L’organisation des filières de soin

Il n’a pas fallu attendre ces résultats pour voir se développer de manière rapide les filières AVC au cours de ces dernières années. Que de chemin parcouru en 10 ans alors que le numéro 100 de Neurologies fêtait la centième thrombolyse au CHRU de Lille ! Depuis, le nombre d’unités de soins intensifs neuro­vasculaires (USINV) sur le territoire a augmenté, les filières se sont structurées localement avec l’appui notamment de la télé­médecine, le tout contribuant à réduire les disparités territoriales de prise en charge et augmenter largement le nombre de patients pouvant bénéficier d’une thrombolyse [8]. Les efforts doivent néanmoins se poursuivre, car ce nombre reste insuffisant et l’arrivée de la thrombectomie oblige à repenser les filières régionales. Des évaluations sont en cours concernant par exemple l’intérêt de l’imagerie embarquée dans l’ambulance ou l’orientation directe des patients vers un centre disposant de neuroradiologie interventionnelle sur des critères restant à affiner. Cet enjeu organisationnel et stratégique sera primordial au cours de la prochaine décennie et va nécessairement de pair avec un besoin de formation adéquate des futurs spécialistes du neurovasculaire.

Vers une meilleure sélection des patients

Le dogme du délai chronologique (4 h 30 pour la thrombolyse, 6 h pour la thrombectomie) est en train de tomber, initialement sur la base des observations cliniques : qui n’a pas dans son expérience thrombolysé un patient au-delà du délai recommandé ou au contraire constaté un infarctus déjà constitué à seulement 3 h du début des symptômes ? La “résistance” du tissu cérébral à l’ischémie est variable d’un patient à l’autre et l’identification de la pénombre est un enjeu majeur du futur proche.
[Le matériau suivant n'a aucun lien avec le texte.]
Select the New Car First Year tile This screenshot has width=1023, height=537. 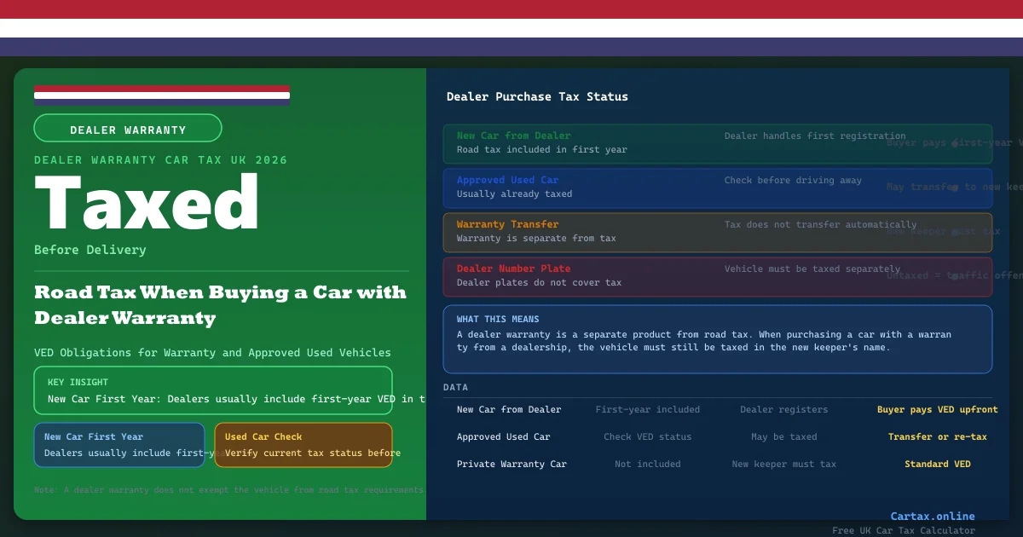(x=119, y=445)
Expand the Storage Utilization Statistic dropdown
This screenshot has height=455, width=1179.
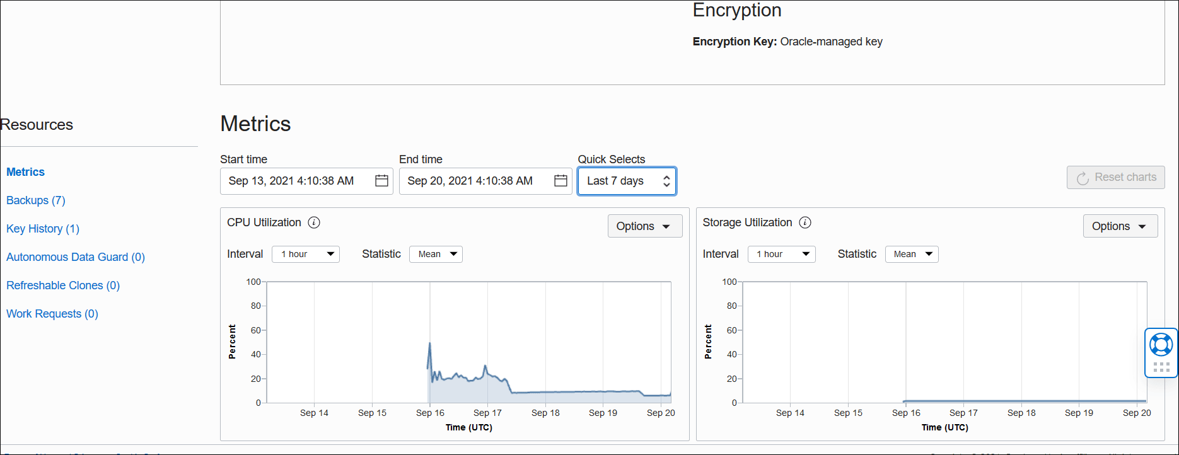pyautogui.click(x=912, y=254)
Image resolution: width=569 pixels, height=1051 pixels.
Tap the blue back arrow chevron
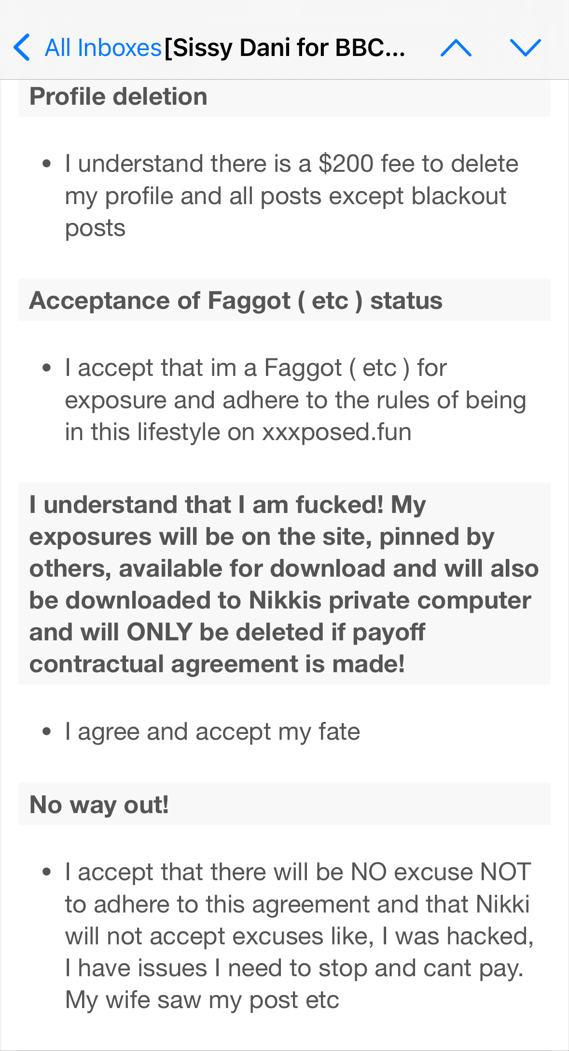[x=21, y=47]
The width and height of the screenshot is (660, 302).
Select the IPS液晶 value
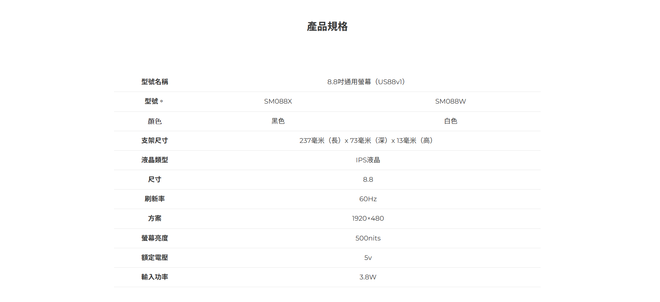(368, 160)
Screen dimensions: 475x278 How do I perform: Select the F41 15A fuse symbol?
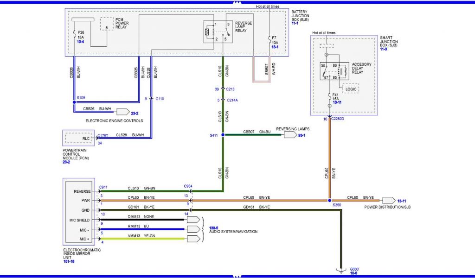click(x=330, y=98)
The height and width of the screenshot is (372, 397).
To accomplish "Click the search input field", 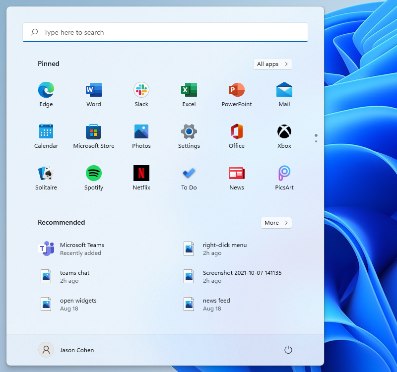I will [165, 32].
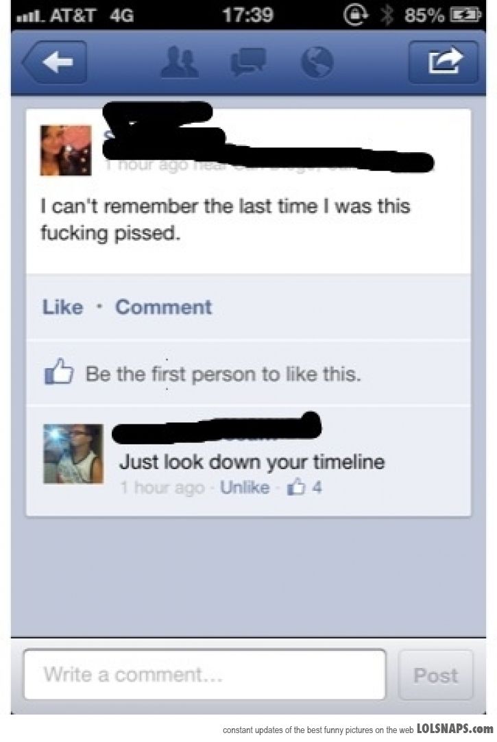This screenshot has width=497, height=742.
Task: Click the thumbs-up count on the comment
Action: (305, 487)
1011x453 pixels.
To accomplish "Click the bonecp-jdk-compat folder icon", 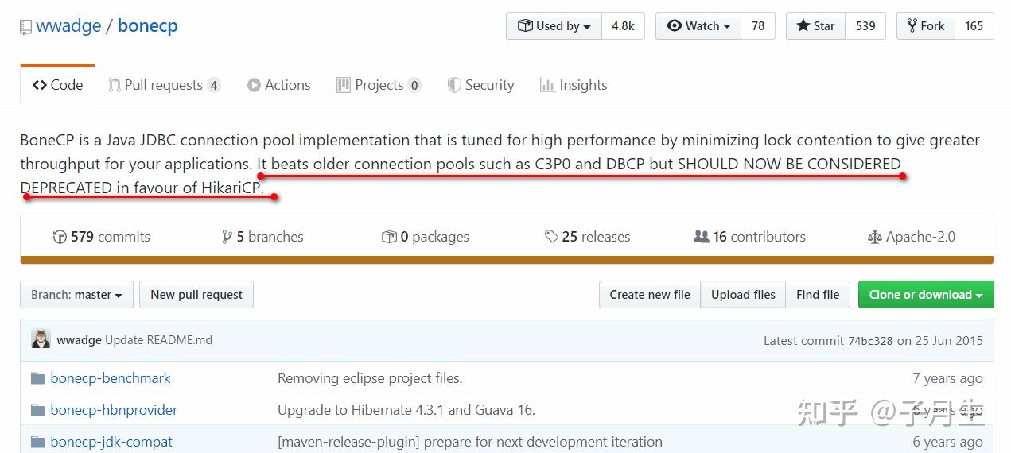I will (x=37, y=442).
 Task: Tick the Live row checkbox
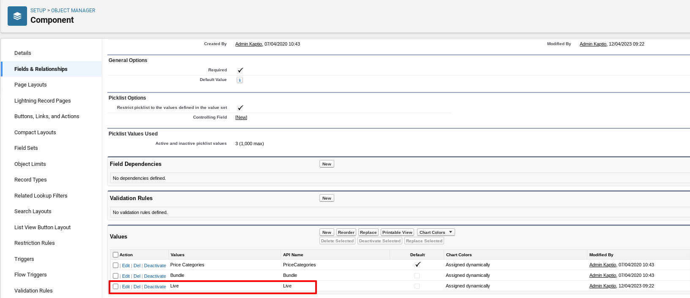pyautogui.click(x=116, y=287)
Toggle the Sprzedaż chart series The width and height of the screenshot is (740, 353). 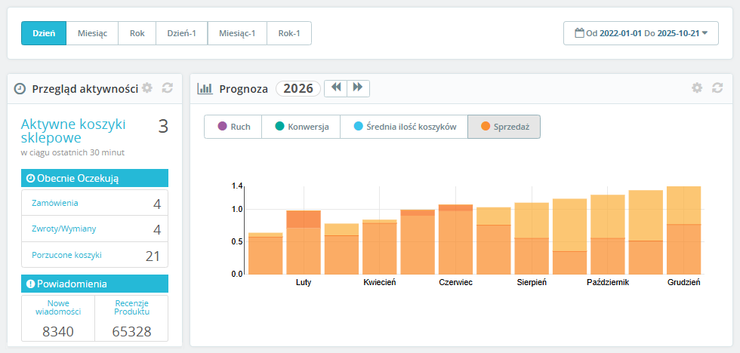pyautogui.click(x=504, y=127)
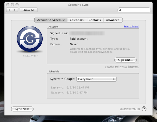
Task: Open the Advanced tab
Action: (x=113, y=20)
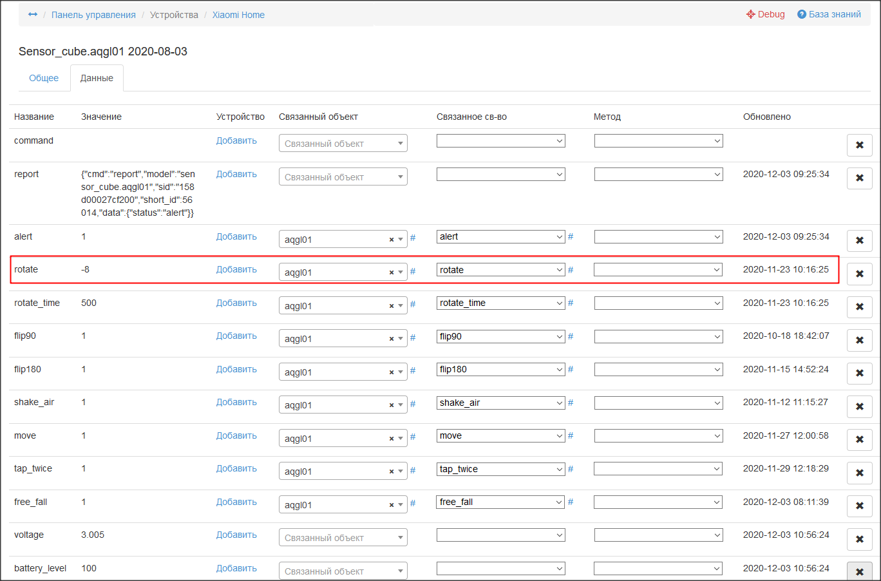Open the method dropdown in move row

click(x=658, y=436)
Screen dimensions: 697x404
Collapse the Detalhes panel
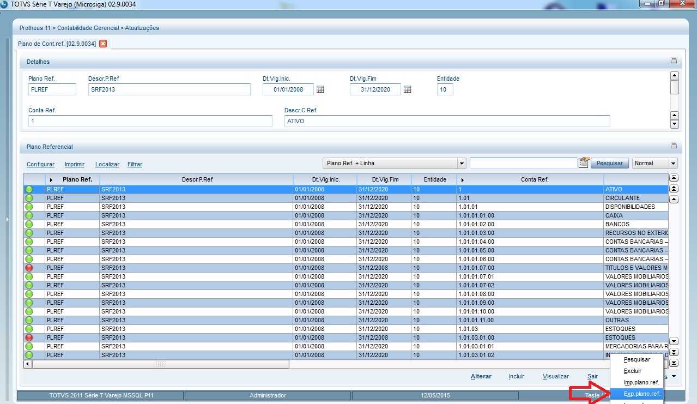click(673, 61)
L’évaluation du “délai tissulaire” est actuellement en partie possible grâce aux imageries multi­modales (scanner de perfusion et IRM). L’étude DAWN présentée à l’ESOC 2017 a franchi le pas et démontré l’efficacité de la thrombectomie réalisée entre 6 et 24 h chez des patients victimes d’infarctus cérébral par occlusion carotidienne intra­crânienne ou sylvienne, sélectionnés sur la base d’un faible volume infarci en imagerie. Cette sélection des patients devrait permettre d’élargir la fenêtre thérapeutique ou au contraire éviter un geste de revascularisation inutile, voire dangereux, chez certains. Elle contribuera également certainement à mieux stratifier les stratégies de prise en charge thérapeutique (thrombolyse seule, thrombectomie seule, traitement combiné).